この河川敷のこんもりした森と川土手の下にある街並、そして川の西側にある小高い丘、この辺りが福岡城(ふくおか)になっています。
  
  
福岡の市は、鎌倉時代に開かれていた定期市の一つで、その名は都まできこえていました。

鎌倉中期の弘安元年(1278)、一遍上人がこの「福岡の市」で説法する様子を描いた「一遍上人絵伝」は、当時の風俗や暮らしぶりを知るうえで貴重なものだそうです。
 
  
福岡は一時国府が置かれたこともあり、この地に赴任した国司が都を偲んで、都風に街造りをしたともいわれています。

吉井川の流れが変わる前は、川の西に位置していました。 福岡庄が西の上道郡に属していたのはそのためだそうです。

これで、川を隔てて西側に本城と呼ばれる城跡が存在している意味がわかりました。

街中には「七つ井戸」と呼ばれる7つの井戸があります。(現在は3つ)
   
  
「妙興寺」

黒田氏は宇多源氏・佐々木氏の流れと伝えられ、黒田宗清は鎌倉末期に近江国伊香郡黒田村に住んでいました。

宗清から六代後・高政のときに、佐々木氏のもとで岡山にて戦っていたのですが、軍令に叛いて功名をたてようとして足利義植の怒りをかいました。

近江を追われた高政は流浪の末に、この備前国福岡郷に落ち着いたのです。 この地は刀鍛冶が多く目を病む者が多かったので「玲珠膏(れいしゅこう)」という目薬を造って売っていました。
  
  
宇喜多能家(砥石城主)は、天文三年(1534)に同じ浦上家の重臣である島村豊後守(高取山城主)の奇襲をうけて城を枕に自害しました。

子・興家と孫の当時六歳の八郎(のちの直家)は、この福岡千軒の豪商・阿部善定(ぜんてい)の元に身を寄せていました。

やがて興家は、善定の娘との間に二児(のちの春家と忠家)をもうけたのですが、天文五年(1536)この福岡の地で病死しました。

のちの岡山城主・宇喜多直家は少年時代をこの地で過ごしていたのです。
  
  
森の中には「福岡城跡」の石碑があるはずなのですが、河川敷はゴルフする人が楽しんでいるので、道からの見学です。

フロントで申し込めば見学できるのですが、また真冬の早朝に来て、ゆっくりと楽しみたいと思います。
  
  
標高22mの小丘陵で、河川敷きの方からそれらしき森が見えます。 入口にはお墓と小屋、天気がいいはずなのに光が遮蔽された道を入りました。

こちらの方が本城で、河川敷は出城ともいわれています。 上は広場で、戦いの最中には、刀を持った人達がひざまづいていたのです。
  
  
「天王社刀剣の森」

新田義貞に破れた尊氏が九州に落ちる途中、この地で再起を切願しました。 その願いがかなったお礼として、日向から持ち帰った松を寄進したと伝えられています。 この松は「日向松」と呼ばれています。

承元二年(1208)、後鳥羽上皇は番鍛冶として刀匠を12人選びました。
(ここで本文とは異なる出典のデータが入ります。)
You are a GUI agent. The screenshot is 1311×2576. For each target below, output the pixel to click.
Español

その内7人がここ福岡の刀匠だったそうです。
  
  
応永十年(1403)、赤松氏が建てたもので、初代は赤松則興の子・日伝上人といわれています。

黄色く写っているのは、麦です。 これはほんの一部で、集落の周囲には、あたり一面に麦が光っています。 福岡は五月、静かな風景です。

水の如く流された戦いの地、今では静かな風に穂が揺れているのです。
 

   
嘉吉元年(1441)、「嘉吉の乱」で赤松氏を滅亡にまで追い込んだ山名氏は、播磨・備前・美作を支配し、ここ備前国には一族・山名教之(のりゆき)が守護として勢力を持っていました。
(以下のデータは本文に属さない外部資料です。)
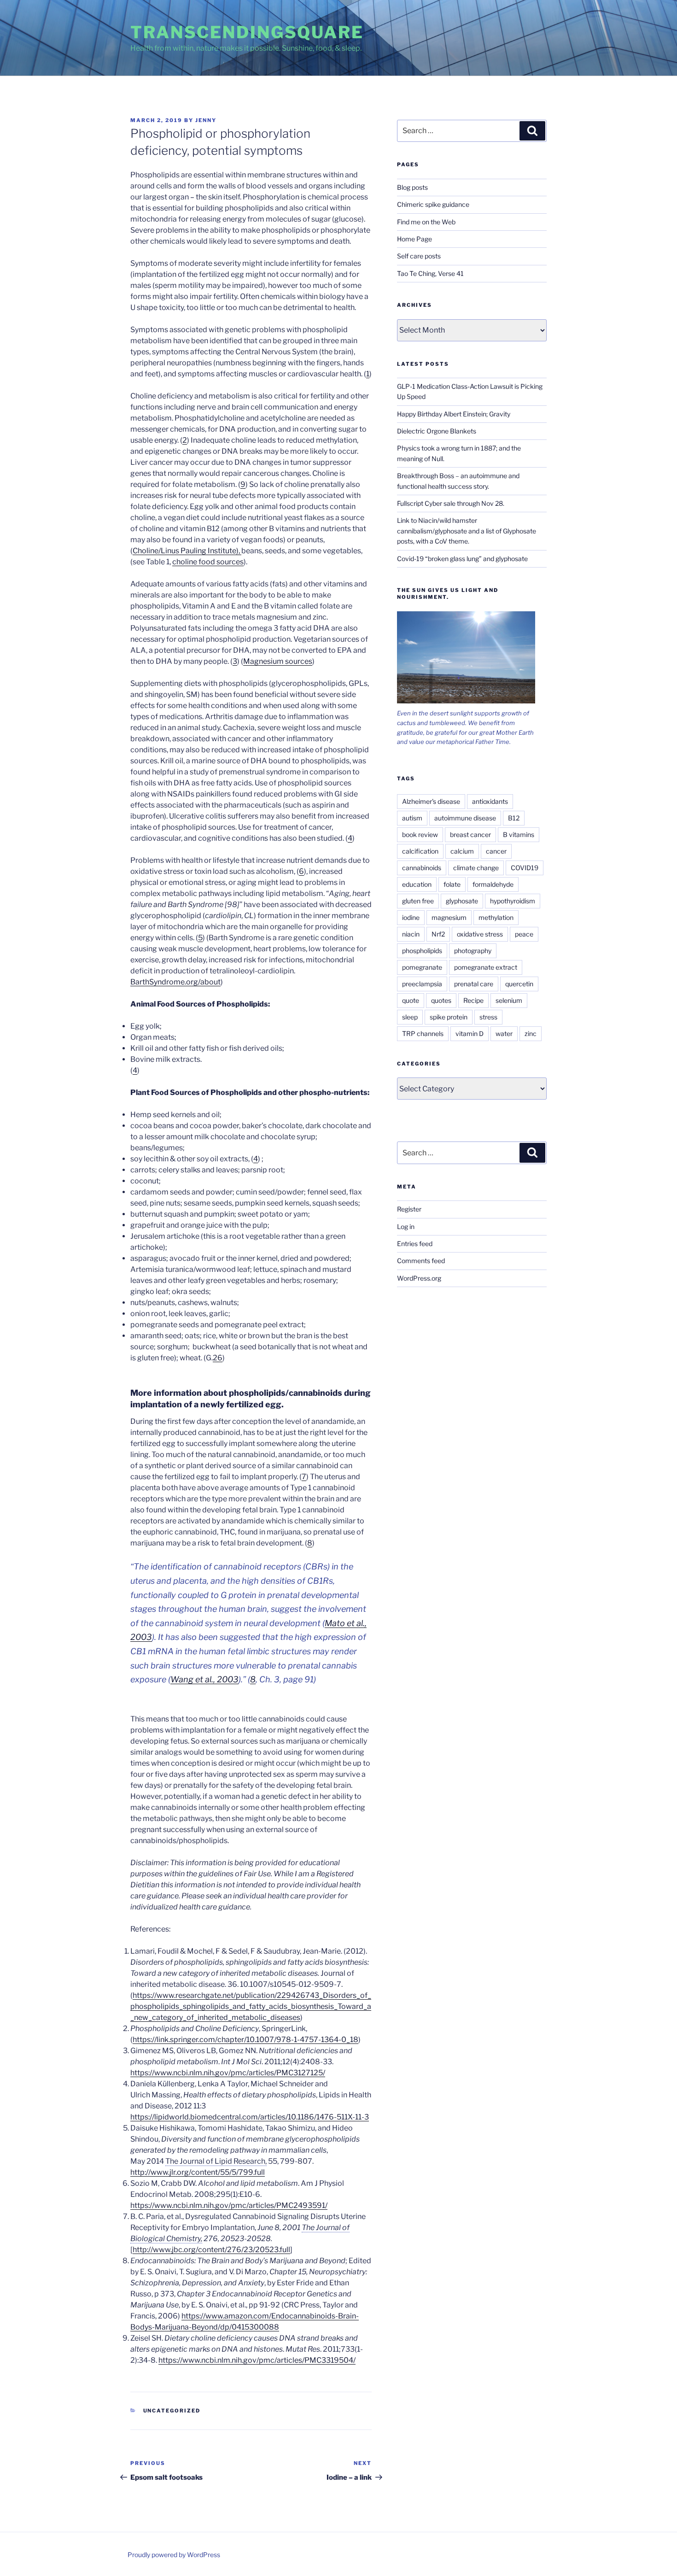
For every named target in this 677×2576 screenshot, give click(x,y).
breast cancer (470, 834)
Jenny (205, 120)
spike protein (448, 1017)
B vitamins (518, 834)
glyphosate (462, 901)
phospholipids (422, 950)
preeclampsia (422, 984)
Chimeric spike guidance (433, 204)
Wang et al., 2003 (204, 1679)
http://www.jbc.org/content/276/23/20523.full (211, 2249)
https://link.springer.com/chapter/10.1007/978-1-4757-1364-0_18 (245, 2039)
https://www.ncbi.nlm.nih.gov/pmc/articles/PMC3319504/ (257, 2360)
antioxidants (490, 801)
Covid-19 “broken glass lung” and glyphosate (462, 558)
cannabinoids (421, 868)
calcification (420, 851)
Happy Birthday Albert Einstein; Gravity (453, 414)
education (417, 884)
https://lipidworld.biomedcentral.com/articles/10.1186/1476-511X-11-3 (249, 2117)
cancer (496, 851)
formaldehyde (493, 884)
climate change (476, 868)
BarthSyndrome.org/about (175, 982)
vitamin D (469, 1033)
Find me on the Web (426, 222)
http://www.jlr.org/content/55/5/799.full (197, 2172)
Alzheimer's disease (431, 801)
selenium (509, 1000)
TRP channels (423, 1033)
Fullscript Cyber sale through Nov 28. (450, 503)
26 (217, 1357)
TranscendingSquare (247, 32)
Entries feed (414, 1243)
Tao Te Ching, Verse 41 (430, 273)
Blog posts (412, 187)
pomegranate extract (485, 967)
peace (524, 934)
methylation (496, 917)
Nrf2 (438, 934)
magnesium (449, 917)
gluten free (418, 901)
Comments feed (421, 1261)
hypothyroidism (512, 901)
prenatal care (473, 984)
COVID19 (524, 868)
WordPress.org (419, 1278)
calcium (462, 851)
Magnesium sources (277, 661)
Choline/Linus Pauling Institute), (187, 550)
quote (410, 1000)
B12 (513, 818)
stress (488, 1017)
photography (472, 950)
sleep (410, 1017)
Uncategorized (172, 2410)
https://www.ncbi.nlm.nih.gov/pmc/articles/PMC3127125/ (227, 2072)
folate (452, 884)
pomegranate (422, 967)
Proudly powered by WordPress (174, 2554)
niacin (411, 934)
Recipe (473, 1000)
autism (412, 818)
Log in (405, 1226)
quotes (441, 1000)
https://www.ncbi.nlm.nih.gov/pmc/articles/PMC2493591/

応仁元年(1467)、京都で細川勝元と山名持豊(宗全)が対立し、その争いが全国にも波及する「応仁の乱」が起こりました。

山名教之は宗全を支援するために軍勢を率いて上洛し、福岡には守護代・小鴨大和守に守らせていました。

播磨国の奪回を願っていた赤松政則は、山名氏に対抗するために細川側につき、文明元年(1469)この福岡城を攻撃、小鴨大和守は美作に逃れ、福岡は赤松氏の手に落ちたのです。(第一次福岡合戦)

この合戦で、松田元隆は赤松氏に加勢し、「福岡千軒」攻略に功績があったため、恩賞として富山城を居城とし、文明十二年(1480)には子・松田元成が金川城に本拠を移し、富山城は元成の弟・元親が守りました。

その後、松田氏は主家の赤松氏や浦上氏と対立するまでに勢力を伸ばし始めたのです。 

福岡の地を流れる吉井川を挟んで、東の赤松・浦上連合軍と西の松田氏とのにらみ合いが始まり、ついに文明十五年(1483)、松田氏は山名俊豊の加勢を得て、赤松・浦上軍とこの福岡で戦うのです。(第二次福岡合戦)

合戦の最中、浦上氏は播磨の赤松政則に援軍を要請するのですが、政則は但馬・山名氏との戦いの最中で援軍が送れなかったことから、赤松氏と浦上氏は不仲になっていきました。 そして戦意を失った浦上則宗は城を捨ててしまうのです。 

この機に松田元成は一気に浦上則宗の三石城まで攻めたのですが、深追いをしすぎて、金川城へ引き返す途中に自害し、元親も死没してしまうのです。

そして、小説の結末を導いたのは、吉井川の「水」だったのです。  大永年間(1521〜28)、大洪水で川の流れが変わり、福岡城は流され廃城になりました。

最終章「如水」。
天正十九年(1591)、大洪水を最後に「福岡千軒」は水の流れの如く自然に幕を閉じ、「流離」は完結するのです。